◆ Collected data
BEGIN

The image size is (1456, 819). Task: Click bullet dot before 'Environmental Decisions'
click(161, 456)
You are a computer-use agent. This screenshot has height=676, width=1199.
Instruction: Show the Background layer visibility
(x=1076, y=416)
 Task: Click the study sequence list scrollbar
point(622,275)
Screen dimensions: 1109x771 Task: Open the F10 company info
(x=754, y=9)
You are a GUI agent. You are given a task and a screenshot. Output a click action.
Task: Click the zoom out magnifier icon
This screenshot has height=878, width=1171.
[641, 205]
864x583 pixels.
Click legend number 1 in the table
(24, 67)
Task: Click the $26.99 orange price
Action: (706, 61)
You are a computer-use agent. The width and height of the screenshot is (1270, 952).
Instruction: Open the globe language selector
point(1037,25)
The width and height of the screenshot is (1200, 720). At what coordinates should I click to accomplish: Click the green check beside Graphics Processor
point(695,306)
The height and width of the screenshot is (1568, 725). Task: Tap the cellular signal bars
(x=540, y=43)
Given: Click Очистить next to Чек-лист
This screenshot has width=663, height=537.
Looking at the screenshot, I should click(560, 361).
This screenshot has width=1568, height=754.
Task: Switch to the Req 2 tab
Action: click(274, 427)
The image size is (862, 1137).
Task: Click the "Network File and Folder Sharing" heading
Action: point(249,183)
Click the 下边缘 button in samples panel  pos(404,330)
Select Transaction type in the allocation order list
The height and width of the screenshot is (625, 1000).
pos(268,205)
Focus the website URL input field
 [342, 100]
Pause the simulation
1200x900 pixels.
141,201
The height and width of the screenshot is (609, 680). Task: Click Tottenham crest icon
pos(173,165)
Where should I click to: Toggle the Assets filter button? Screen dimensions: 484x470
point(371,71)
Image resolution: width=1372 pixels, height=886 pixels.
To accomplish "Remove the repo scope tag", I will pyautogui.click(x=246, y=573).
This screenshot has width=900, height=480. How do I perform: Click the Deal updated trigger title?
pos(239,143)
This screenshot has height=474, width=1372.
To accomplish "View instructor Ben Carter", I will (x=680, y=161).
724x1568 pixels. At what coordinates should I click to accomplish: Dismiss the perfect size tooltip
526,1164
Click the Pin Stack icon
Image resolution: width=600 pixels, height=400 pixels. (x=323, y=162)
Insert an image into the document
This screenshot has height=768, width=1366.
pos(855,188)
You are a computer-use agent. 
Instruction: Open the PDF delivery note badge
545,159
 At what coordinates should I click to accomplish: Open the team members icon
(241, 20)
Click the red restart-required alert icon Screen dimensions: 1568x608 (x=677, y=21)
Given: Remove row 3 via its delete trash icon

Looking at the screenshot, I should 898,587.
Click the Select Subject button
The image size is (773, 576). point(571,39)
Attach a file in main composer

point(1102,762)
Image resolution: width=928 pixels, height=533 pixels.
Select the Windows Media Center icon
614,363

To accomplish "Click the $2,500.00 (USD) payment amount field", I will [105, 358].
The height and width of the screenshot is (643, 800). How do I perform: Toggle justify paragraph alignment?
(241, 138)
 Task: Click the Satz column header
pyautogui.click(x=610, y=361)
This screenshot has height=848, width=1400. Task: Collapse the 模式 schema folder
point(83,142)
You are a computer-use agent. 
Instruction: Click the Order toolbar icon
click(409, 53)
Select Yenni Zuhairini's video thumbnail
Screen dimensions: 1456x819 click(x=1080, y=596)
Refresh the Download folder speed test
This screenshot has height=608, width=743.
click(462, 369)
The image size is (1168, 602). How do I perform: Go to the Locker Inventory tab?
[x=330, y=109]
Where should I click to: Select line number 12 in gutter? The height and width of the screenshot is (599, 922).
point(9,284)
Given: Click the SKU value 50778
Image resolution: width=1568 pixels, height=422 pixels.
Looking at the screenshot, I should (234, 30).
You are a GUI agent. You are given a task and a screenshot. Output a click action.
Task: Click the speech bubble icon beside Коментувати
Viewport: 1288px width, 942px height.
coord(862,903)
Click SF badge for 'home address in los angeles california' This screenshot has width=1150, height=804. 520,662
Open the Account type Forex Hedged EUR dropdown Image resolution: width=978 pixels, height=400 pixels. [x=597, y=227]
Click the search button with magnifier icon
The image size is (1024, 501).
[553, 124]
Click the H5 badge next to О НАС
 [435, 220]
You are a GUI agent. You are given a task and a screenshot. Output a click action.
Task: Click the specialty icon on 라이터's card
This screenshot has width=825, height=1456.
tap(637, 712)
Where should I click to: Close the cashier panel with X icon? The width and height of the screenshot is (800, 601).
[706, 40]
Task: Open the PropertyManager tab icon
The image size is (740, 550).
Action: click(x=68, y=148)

END

◆ INSTRUCTIONS FOR THE TASK
When a line in the data contains the string "computer", copy that line.

◆ EXPECTED ANSWER
You are a computer-use agent. This screenshot has height=676, width=1199.
You are a computer-use agent. The width and height of the screenshot is (1270, 952).
You are a computer-use agent. 
You are a computer-use agent. 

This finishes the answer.